*Text provided*
<<<<
Re: partial updating of lucene

2004-12-09 Thread Praveen Peddi
But when I am searching, it only searches in the index. Stored fields are 
only used to display the results, not to search. Why would it lose the terms 
in the index when I retrieve the document?

First solution is not possible (I can't create a new document) since I only 
have modified fields.

When I get a document, doesn't the fields have indexed terms along with it? 
Is there no way to get a full document (along with indexed terms) and clone 
it and add it to the index?

Well is there anyway I ca update a document with just one field (because I 
only have data for that one field)?

Praveen
- Original Message - 
From: Justin Swanhart [EMAIL PROTECTED]
To: Lucene Users List [EMAIL PROTECTED]
Sent: Wednesday, December 08, 2004 5:59 PM
Subject: Re: partial updating of lucene


You unstored fields were not stored in the index, only their terms
were stored.  When you get the document from the index and modify it,
those terms are lost when you add the document again.
You can either simply create a new document and populate all the
fields and add that document to the index, or you can add the unstored
fields to the document retrieved in step 1.
On Wed, 8 Dec 2004 17:53:26 -0500, Praveen Peddi
[EMAIL PROTECTED] wrote:
Hi all,
I have a question about updating the lucene document. I know that there 
is no API to do that now. So this is what I am doing in order to update 
the document with the field title.

1) Get the document from lucene index
2) Remove a field called title and add the same field with a modified 
value
3) Remove the docment (based on one of our field) using Reader and then 
close the Reader.
4) Add the document that is obtained in 1 and modified in 2.

I am not sure if this is the right way of doing it but I am having 
problems searching for that document after updating it. The problem is 
only with the un stored fields.

For example, I search as description:boy where description is a 
unstored, indexed, tokenized field in the document. I find 1 document. 
Now I update the document the document's title as descripbed above and 
repeat the same search description:boy and now I don't find any 
results. I have not touched the field description at all. I just 
updated the field title.

Is this an expected behaviour? If not, is it a bug.
If I change the field description as stored, indexed and tokenized, the 
search works fine before and after updating.

Praveen
**
Praveen Peddi
Sr Software Engg, Context Media, Inc.
>>>>
*Supplied information*
<<<<
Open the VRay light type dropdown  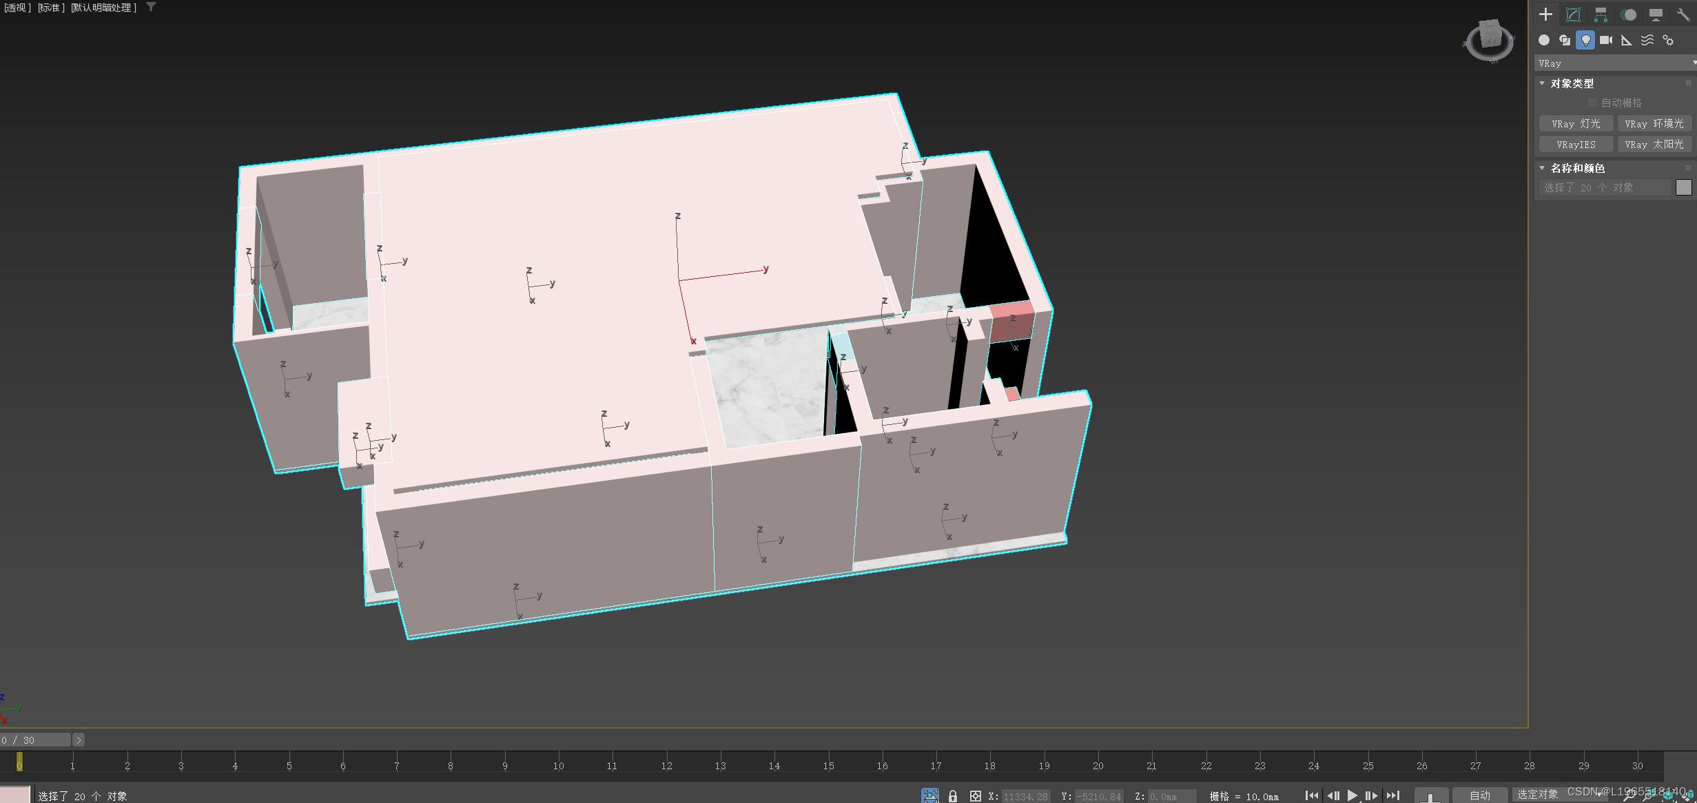[1614, 63]
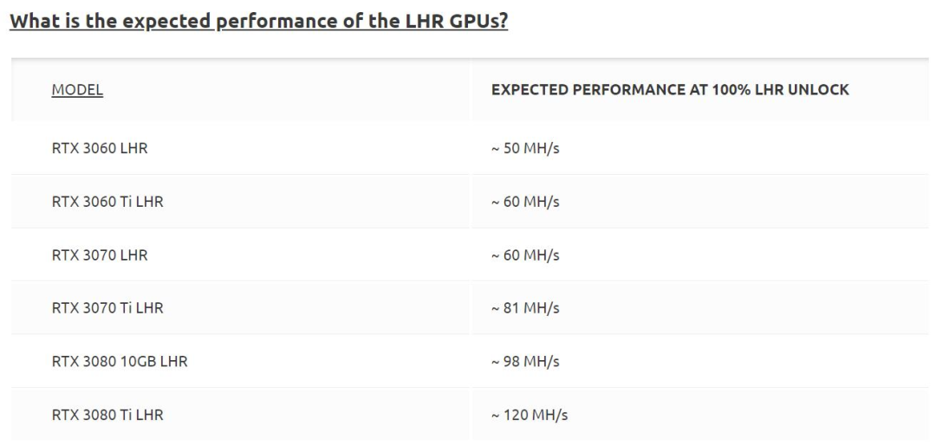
>>>>
Please list every step that Praveen Peddi gives in the Lucene thread for updating a document's title field. The lines have nothing to do with the Lucene thread.

1. Get the document from the Lucene index.
2. Remove the field called title and add the same field with a modified value.
3. Remove the document (based on one of their fields) using Reader, then close the Reader.
4. Add the document obtained in step 1 and modified in step 2.